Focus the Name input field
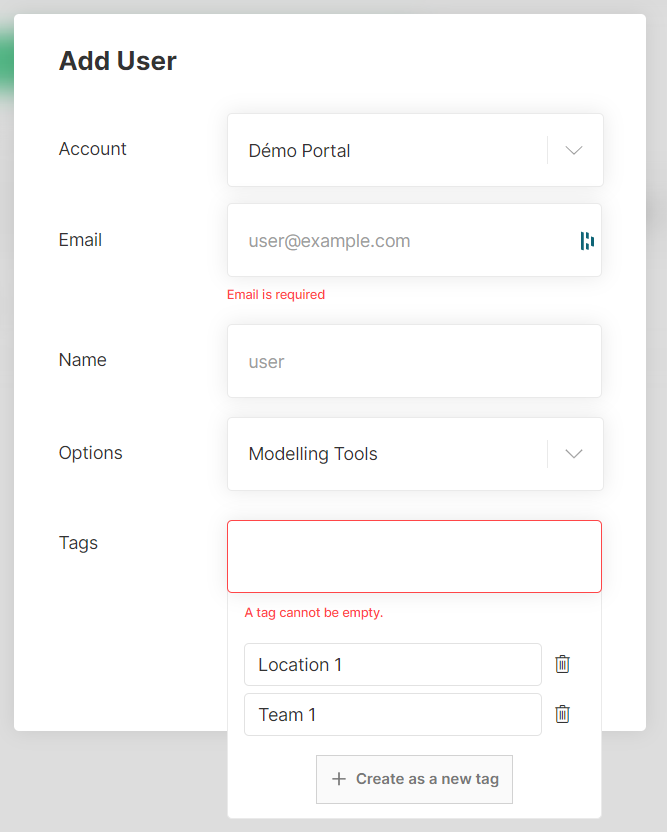This screenshot has width=667, height=832. 414,361
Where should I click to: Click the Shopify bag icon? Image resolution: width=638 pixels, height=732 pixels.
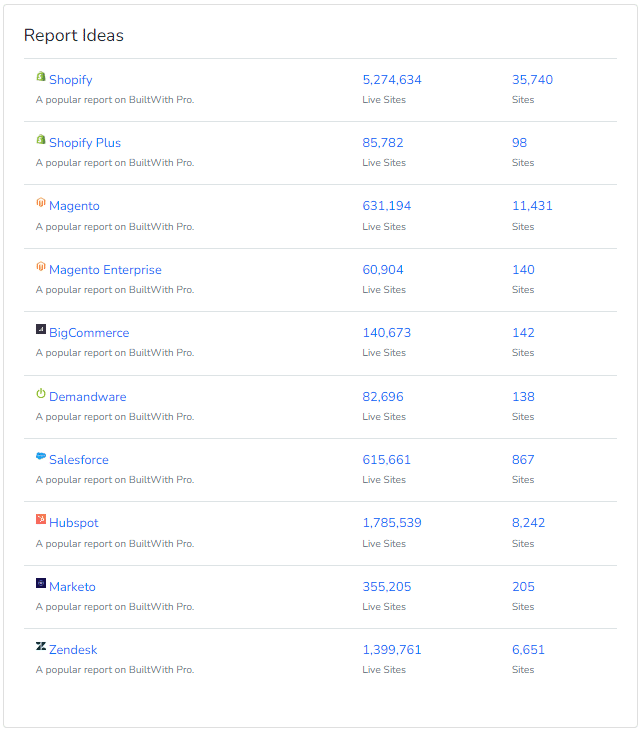[41, 77]
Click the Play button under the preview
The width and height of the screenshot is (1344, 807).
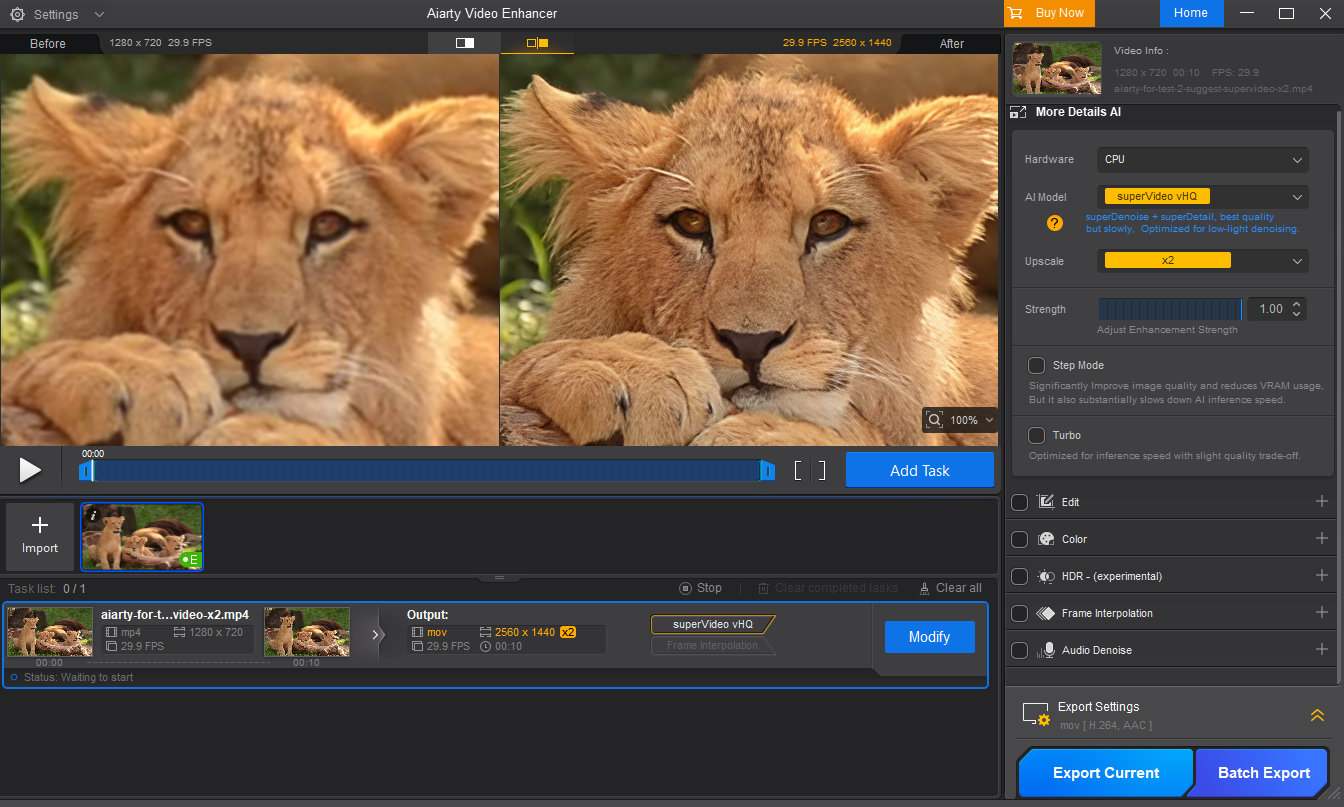click(x=30, y=470)
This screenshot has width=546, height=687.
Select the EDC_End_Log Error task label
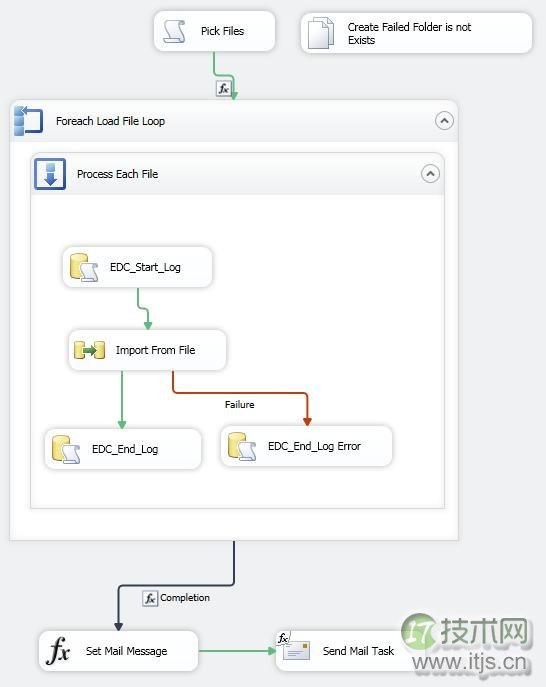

Assignment =>
Could you transcribe all of the data exactly and omit the pictures?

Reply =>
Focus the Name input field
This screenshot has width=667, height=832. 414,361
Where should I click to: Click the Shopify bag icon? Image resolution: width=638 pixels, height=732 pixels.
[41, 77]
Click the Play button under the preview
The width and height of the screenshot is (1344, 807).
click(x=30, y=470)
This screenshot has width=546, height=687.
Select the EDC_End_Log Error task label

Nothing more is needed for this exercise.